Posts Tagged ‘PerMinborg’
[DevoxxUK2024] Project Leyden: Capturing Lightning in a Bottle by Per Minborg
Per Minborg, a seasoned member of Oracle’s Core Library team, delivered an insightful session at DevoxxUK2024, unveiling the ambitions of Project Leyden, a transformative initiative to enhance Java application performance. Focused on slashing startup time, accelerating warmup, and reducing memory footprint, Per’s talk explores how Java can evolve to meet modern demands while preserving its dynamic nature. By strategically shifting computations to optimize execution, Project Leyden introduces innovative techniques like condensers and enhanced Class Data Sharing (CDS). This session provides a roadmap for developers seeking to harness Java’s potential in high-performance environments, balancing flexibility with efficiency.

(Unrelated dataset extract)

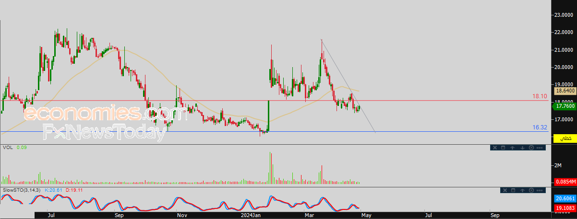The height and width of the screenshot is (219, 577).
Task: Select the blue 16.32 support line label
Action: 539,127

The Vision of Project Leyden
Per begins by outlining the core objectives of Project Leyden: improving startup time, warmup time, and memory footprint. Startup time, the duration from launching an application to its first meaningful output (e.g., a “Hello World” or serving a web request), is critical for user experience. Warmup time, the period until an application reaches peak performance through JIT compilation, can hinder responsiveness in dynamic systems. Footprint, encompassing memory and storage use, impacts scalability, especially in cloud environments. Per emphasizes that the best approach is to eliminate unnecessary computations, but when that’s not feasible, shifting them temporally—either earlier to compile time or later to runtime—can yield significant gains. This philosophy underpins Leyden’s strategy to refine Java’s execution model.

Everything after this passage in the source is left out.